In questo mosaico di ipocrisia e di cinismo l’attenzione di tutti deve rimanere ben fissa sui corpi di chi, nonostante tutti i dispositivi militari e legislativi che ne vogliono ostacolare e bloccare l’arrivo, rivendica pieno accesso all’accoglienza e alla cittadinanza europea. In questi mesi, se “dall’alto” le risposte alle spinte dei migranti sono state, appunto, di chiusura, egoismo ed esclusione, dal basso, invece, sono arrivate reazioni di ampia e diffusa solidarietà non scontate: dagli abitanti delle isole di frontiera o dei luoghi di confine, a gruppi e realtà organizzate, fino a singoli soggetti, molteplici ed eterogenee sono le modalità di supporto che producono un linguaggio universale dei diritti e della solidarietà che spaventa i leader europei. Non è un caso, infatti, che si voglia normare e ridurre l’intensità di questa “eccedenza solidale” politicizzata con segnali preoccupanti quali arresti, come nel caso dei vigili del fuoco spagnoli impegnati a salvare i naufraghi in mare al largo dell’isola di Lesbo o in quello delle attiviste italiane a Calais, e registri d’iscrizione nei quali saranno accreditate solo quelle grosse organizzazioni che garantiranno un apporto umanitario ma tendenzialmente acritico. Anche su questo aspetto sarà necessario aprire un campo di battaglia per non far ridurre le importanti esperienze di attivismo e solidarietà.

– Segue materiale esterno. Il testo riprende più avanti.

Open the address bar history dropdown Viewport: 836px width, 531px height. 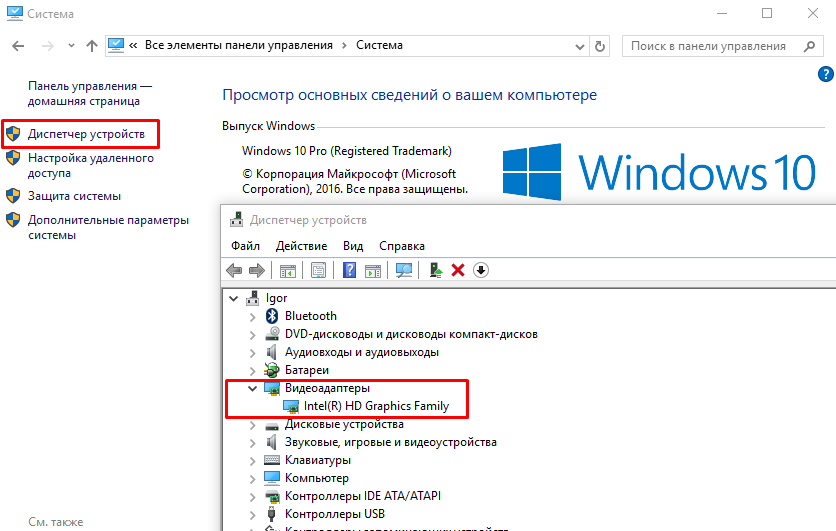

Cogliendo le trasformazioni che sono in atto, la staffetta solidale #overthfortress, non può che implementare la propria azione e strutturarsi in una campagna sociale e politica, aperta a tutti coloro che vogliono farne parte. Nel concreto #overthefortress si pone questi obiettivi:
● raggiungere, monitorare e raccontare attraverso il sito Melting Pot Europa (www.meltingpot.org) la situazione nelle zone di confine interne ed esterne dell’Europa e nei luoghi dell’accoglienza emergenziale allargando il proprio raggio d’azione a tutto lo spazio europeo ed Euro-Mediterraneo;
● sostenere in tutti i modi possibili la libertà di movimento delle persone offrendo supporto con materiali informativi, informazioni legali, wi-fi, generi di prima necessità, donazioni ecc;
● connettersi con le realtà autorganizzate nazionali, europee e dell’area mediterranea che stanno operando nelle zone di confine per coordinare le attività e cooperare con loro;
● costruire con le organizzazioni presenti nelle zone di confine iniziative sociali e politiche che contrastino dal basso le attuali politiche europee di esclusione. Infine, per portare avanti queste progettualità la campagna #overthefortress promuove un crowdfunding: i fondi raccolti verranno utilizzati per acquistare materiali utili e noleggiare i mezzi di trasporto per raggiungere le zone di confine. Inoltre verrà realizzata una pubblicazione con la raccolta degli articoli e dei report redatti in questi mesi di attività di monitoraggio sulle frontiere della Balkan route.